### ENTRIES PROVIDED
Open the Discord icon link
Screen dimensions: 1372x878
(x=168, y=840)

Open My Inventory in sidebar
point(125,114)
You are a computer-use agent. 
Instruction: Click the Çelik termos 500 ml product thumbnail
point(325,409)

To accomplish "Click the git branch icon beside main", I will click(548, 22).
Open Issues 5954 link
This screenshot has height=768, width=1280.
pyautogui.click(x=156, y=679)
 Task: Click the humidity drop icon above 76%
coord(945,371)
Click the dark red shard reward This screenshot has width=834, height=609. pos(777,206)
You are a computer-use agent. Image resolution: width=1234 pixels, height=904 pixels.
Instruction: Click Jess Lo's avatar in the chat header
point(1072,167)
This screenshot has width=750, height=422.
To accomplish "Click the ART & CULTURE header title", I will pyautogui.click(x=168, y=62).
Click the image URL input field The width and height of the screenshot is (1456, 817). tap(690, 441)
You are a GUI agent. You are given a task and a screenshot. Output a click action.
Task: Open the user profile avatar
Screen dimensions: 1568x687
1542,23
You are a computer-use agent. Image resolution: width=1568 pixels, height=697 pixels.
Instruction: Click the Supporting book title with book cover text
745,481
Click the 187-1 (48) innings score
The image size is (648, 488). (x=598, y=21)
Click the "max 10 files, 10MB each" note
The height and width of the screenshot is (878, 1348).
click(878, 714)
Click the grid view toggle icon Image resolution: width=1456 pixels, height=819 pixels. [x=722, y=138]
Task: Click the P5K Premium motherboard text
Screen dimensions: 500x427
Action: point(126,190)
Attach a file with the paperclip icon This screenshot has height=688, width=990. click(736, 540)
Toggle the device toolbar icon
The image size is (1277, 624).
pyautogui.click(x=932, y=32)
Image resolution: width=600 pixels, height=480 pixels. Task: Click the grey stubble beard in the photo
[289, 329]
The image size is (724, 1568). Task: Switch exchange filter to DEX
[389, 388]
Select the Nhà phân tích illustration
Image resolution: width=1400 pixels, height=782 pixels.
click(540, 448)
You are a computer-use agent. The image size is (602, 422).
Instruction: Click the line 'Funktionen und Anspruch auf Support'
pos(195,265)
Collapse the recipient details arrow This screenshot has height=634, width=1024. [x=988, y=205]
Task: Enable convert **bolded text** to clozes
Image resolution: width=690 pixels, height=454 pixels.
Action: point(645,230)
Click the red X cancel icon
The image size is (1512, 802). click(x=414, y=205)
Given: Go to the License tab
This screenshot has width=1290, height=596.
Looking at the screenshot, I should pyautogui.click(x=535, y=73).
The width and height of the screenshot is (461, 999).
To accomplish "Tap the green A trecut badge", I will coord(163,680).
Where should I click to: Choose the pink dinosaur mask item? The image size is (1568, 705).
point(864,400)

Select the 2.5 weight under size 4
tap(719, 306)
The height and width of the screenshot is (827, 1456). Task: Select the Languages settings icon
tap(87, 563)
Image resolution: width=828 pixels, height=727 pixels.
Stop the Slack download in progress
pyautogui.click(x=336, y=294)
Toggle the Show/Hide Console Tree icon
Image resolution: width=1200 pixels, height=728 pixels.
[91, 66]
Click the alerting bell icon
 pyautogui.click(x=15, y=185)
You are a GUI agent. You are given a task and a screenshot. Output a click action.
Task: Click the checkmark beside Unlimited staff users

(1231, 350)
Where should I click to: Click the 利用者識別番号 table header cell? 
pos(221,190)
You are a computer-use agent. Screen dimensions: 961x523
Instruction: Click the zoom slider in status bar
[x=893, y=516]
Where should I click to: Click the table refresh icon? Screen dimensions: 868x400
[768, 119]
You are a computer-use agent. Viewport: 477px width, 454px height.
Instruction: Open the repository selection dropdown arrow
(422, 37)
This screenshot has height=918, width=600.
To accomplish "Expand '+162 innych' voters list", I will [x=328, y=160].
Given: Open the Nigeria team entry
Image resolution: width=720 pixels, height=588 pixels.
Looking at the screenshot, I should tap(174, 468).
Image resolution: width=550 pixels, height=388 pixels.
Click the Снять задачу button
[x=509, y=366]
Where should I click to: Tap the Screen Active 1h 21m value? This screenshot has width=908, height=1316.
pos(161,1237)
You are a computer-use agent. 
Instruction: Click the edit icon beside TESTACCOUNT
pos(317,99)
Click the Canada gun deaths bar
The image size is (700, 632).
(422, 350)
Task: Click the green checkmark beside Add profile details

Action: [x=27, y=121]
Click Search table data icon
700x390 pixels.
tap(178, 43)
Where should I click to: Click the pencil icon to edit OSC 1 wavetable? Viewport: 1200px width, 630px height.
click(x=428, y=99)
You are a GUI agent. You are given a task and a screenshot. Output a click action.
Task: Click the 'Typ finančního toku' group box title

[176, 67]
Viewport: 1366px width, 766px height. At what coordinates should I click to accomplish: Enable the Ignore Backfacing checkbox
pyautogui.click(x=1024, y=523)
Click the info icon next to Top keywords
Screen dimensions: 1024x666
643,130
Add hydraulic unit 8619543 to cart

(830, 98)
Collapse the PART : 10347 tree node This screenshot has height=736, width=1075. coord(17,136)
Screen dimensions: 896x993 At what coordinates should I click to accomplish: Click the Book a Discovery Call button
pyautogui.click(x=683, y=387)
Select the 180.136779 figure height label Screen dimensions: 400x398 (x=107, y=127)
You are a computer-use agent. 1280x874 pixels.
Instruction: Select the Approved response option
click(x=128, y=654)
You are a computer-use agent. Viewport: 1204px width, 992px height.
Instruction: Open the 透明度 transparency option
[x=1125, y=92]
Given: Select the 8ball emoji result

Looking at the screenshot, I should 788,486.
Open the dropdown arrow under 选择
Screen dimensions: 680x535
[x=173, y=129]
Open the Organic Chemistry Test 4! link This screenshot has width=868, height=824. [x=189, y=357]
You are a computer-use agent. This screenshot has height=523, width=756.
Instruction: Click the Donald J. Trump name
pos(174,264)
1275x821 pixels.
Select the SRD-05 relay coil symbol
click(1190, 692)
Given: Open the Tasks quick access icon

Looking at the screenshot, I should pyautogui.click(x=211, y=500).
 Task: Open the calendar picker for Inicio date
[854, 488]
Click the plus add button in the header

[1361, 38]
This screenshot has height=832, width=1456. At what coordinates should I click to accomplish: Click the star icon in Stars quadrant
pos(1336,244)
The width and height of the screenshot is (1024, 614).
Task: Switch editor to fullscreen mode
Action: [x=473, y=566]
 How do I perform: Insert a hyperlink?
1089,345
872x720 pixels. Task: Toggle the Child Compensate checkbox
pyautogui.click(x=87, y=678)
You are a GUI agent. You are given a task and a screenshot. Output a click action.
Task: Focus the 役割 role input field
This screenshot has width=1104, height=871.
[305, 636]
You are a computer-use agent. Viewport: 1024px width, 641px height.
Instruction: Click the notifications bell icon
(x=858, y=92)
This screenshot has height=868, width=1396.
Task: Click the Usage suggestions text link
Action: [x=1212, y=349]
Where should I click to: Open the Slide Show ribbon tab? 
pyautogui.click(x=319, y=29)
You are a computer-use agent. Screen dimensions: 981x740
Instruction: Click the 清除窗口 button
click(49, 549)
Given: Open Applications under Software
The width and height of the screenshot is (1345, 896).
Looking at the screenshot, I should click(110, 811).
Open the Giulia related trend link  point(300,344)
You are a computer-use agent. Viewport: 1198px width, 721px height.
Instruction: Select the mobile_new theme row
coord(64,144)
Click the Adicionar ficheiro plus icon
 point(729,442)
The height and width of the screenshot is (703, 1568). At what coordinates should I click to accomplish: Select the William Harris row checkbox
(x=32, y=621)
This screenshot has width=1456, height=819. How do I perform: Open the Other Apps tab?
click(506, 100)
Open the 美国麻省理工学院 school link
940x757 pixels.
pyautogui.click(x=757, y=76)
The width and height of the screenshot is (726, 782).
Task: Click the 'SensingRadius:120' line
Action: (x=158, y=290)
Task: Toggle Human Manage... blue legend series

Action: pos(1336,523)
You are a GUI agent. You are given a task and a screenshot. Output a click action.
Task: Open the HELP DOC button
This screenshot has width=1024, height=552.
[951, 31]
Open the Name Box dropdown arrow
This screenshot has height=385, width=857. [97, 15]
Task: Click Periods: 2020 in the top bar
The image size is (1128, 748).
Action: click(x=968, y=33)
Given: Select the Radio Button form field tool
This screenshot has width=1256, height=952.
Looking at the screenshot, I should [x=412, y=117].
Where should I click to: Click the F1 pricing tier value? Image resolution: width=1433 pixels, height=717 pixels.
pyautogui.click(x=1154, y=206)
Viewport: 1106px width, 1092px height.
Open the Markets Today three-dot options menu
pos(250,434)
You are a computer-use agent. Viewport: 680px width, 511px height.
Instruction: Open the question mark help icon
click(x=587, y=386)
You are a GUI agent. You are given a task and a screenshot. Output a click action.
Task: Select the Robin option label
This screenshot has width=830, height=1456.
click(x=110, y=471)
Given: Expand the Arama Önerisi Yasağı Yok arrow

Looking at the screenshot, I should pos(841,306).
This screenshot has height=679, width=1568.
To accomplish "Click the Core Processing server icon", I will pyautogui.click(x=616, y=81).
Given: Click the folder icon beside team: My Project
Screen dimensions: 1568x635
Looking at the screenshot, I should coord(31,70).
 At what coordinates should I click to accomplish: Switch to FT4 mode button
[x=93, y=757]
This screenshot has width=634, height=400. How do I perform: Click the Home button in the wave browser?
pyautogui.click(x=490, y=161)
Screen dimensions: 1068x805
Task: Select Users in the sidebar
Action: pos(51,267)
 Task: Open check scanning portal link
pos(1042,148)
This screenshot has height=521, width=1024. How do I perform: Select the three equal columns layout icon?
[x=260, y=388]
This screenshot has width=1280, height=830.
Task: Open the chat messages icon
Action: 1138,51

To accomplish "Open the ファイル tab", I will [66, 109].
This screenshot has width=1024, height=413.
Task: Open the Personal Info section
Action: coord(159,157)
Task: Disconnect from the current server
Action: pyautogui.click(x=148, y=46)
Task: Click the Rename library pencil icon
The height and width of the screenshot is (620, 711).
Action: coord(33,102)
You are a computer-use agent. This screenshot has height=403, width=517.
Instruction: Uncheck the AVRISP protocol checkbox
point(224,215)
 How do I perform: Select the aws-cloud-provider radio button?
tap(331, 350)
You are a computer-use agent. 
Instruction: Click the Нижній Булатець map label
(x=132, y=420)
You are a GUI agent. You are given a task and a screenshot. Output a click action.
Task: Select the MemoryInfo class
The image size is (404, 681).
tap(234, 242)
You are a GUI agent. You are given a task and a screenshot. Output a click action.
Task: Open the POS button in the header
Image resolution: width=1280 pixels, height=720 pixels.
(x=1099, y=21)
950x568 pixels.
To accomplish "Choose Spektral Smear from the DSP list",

### TASK BRIEF
Scan the records for the word "Collapse". Copy each line where it turns up.

### RESPONSE AREA
Collapse the recipient details arrow This screenshot has height=634, width=1024. [x=988, y=205]
Collapse the PART : 10347 tree node This screenshot has height=736, width=1075. coord(17,136)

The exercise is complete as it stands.